━━━━━ WORKING DATA
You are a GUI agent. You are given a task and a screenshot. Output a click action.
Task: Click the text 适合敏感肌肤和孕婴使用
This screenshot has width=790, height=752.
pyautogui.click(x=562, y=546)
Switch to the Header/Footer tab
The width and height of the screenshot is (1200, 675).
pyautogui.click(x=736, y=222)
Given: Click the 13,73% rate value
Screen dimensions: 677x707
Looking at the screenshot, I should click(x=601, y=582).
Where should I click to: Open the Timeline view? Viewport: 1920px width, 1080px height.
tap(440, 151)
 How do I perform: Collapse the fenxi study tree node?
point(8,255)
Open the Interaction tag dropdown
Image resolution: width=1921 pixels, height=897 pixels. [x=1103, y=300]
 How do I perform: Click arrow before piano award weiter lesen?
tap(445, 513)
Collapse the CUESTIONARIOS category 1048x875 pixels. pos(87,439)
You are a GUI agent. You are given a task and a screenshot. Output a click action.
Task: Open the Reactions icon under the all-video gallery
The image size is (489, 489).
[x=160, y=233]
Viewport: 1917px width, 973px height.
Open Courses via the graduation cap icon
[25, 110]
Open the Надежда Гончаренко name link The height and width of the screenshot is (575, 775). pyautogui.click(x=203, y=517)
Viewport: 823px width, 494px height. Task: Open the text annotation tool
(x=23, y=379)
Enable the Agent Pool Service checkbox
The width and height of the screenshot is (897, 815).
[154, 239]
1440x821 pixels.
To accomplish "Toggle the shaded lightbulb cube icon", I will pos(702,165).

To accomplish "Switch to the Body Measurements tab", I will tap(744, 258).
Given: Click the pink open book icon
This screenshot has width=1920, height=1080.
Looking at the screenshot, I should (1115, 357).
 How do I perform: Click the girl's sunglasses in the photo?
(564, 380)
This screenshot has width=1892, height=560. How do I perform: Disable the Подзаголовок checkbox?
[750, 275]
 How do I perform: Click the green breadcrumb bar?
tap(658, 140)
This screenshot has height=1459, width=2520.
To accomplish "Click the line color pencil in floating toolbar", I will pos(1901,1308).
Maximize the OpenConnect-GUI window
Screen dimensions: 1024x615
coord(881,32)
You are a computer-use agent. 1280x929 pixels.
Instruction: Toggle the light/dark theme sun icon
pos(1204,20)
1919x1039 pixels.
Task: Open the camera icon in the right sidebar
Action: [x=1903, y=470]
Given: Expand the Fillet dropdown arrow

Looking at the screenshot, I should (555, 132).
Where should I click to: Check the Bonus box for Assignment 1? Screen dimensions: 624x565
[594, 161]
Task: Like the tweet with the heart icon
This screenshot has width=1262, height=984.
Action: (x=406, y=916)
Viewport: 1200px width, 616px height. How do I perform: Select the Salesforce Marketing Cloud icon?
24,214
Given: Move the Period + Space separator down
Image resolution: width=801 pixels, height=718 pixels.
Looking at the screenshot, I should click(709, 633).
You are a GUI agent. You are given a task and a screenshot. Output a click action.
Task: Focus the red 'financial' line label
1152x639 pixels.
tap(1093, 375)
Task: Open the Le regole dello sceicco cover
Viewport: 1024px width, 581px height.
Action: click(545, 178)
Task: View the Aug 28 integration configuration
━━━━━━━━━━
REQUEST: Convert every line of the items above into a Markdown table with the columns Row and Line, numbering each row and leaving out blank lines.

RESPONSE FOR THIS EXERCISE:
| Row | Line |
|---|---|
| 1 | You are a GUI agent. You are given a task and a screenshot. Output a click action. |
| 2 | Task: Click the text 适合敏感肌肤和孕婴使用 |
| 3 | This screenshot has width=790, height=752. |
| 4 | pyautogui.click(x=562, y=546) |
| 5 | Switch to the Header/Footer tab |
| 6 | The width and height of the screenshot is (1200, 675). |
| 7 | pyautogui.click(x=736, y=222) |
| 8 | Given: Click the 13,73% rate value |
| 9 | Screen dimensions: 677x707 |
| 10 | Looking at the screenshot, I should click(x=601, y=582). |
| 11 | Where should I click to: Open the Timeline view? Viewport: 1920px width, 1080px height. |
| 12 | tap(440, 151) |
| 13 |  How do I perform: Collapse the fenxi study tree node? |
| 14 | point(8,255) |
| 15 | Open the Interaction tag dropdown |
| 16 | Image resolution: width=1921 pixels, height=897 pixels. [x=1103, y=300] |
| 17 |  How do I perform: Click arrow before piano award weiter lesen? |
| 18 | tap(445, 513) |
| 19 | Collapse the CUESTIONARIOS category 1048x875 pixels. pos(87,439) |
| 20 | You are a GUI agent. You are given a task and a screenshot. Output a click action. |
| 21 | Task: Open the Reactions icon under the all-video gallery |
| 22 | The image size is (489, 489). |
| 23 | [x=160, y=233] |
| 24 | Viewport: 1917px width, 973px height. |
| 25 | Open Courses via the graduation cap icon |
| 26 | [25, 110] |
| 27 | Open the Надежда Гончаренко name link The height and width of the screenshot is (575, 775). pyautogui.click(x=203, y=517) |
| 28 | Viewport: 823px width, 494px height. Task: Open the text annotation tool |
| 29 | (x=23, y=379) |
| 30 | Enable the Agent Pool Service checkbox |
| 31 | The width and height of the screenshot is (897, 815). |
| 32 | [154, 239] |
| 33 | 1440x821 pixels. |
| 34 | To accomplish "Toggle the shaded lightbulb cube icon", I will pos(702,165). |
| 35 | To accomplish "Switch to the Body Measurements tab", I will tap(744, 258). |
| 36 | Given: Click the pink open book icon |
| 37 | This screenshot has width=1920, height=1080. |
| 38 | Looking at the screenshot, I should (1115, 357). |
| 39 |  How do I perform: Click the girl's sunglasses in the photo? |
| 40 | (564, 380) |
| 41 | This screenshot has width=1892, height=560. How do I perform: Disable the Подзаголовок checkbox? |
| 42 | [750, 275] |
| 43 |  How do I perform: Click the green breadcrumb bar? |
| 44 | tap(658, 140) |
| 45 | This screenshot has height=1459, width=2520. |
| 46 | To accomplish "Click the line color pencil in floating toolbar", I will pos(1901,1308). |
| 47 | Maximize the OpenConnect-GUI window |
| 48 | Screen dimensions: 1024x615 |
| 49 | coord(881,32) |
| 50 | You are a computer-use agent. 1280x929 pixels. |
| 51 | Instruction: Toggle the light/dark theme sun icon |
| 52 | pos(1204,20) |
| 53 | 1919x1039 pixels. |
| 54 | Task: Open the camera icon in the right sidebar |
| 55 | Action: [x=1903, y=470] |
| 56 | Given: Expand the Fillet dropdown arrow |
| 57 | Looking at the screenshot, I should (555, 132). |
| 58 | Where should I click to: Check the Bonus box for Assignment 1? Screen dimensions: 624x565 |
| 59 | [594, 161] |
| 60 | Task: Like the tweet with the heart icon |
| 61 | This screenshot has width=1262, height=984. |
| 62 | Action: (x=406, y=916) |
| 63 | Viewport: 1200px width, 616px height. How do I perform: Select the Salesforce Marketing Cloud icon? |
| 64 | 24,214 |
| 65 | Given: Move the Period + Space separator down |
| 66 | Image resolution: width=801 pixels, height=718 pixels. |
| 67 | Looking at the screenshot, I should click(709, 633). |
| 68 | You are a GUI agent. You are given a task and a screenshot. Output a click action. |
| 69 | Task: Focus the red 'financial' line label |
| 70 | 1152x639 pixels. |
| 71 | tap(1093, 375) |
| 72 | Task: Open the Le regole dello sceicco cover |
| 73 | Viewport: 1024px width, 581px height. |
| 74 | Action: click(545, 178) |
| 75 | Task: View the Aug 28 integration configuration |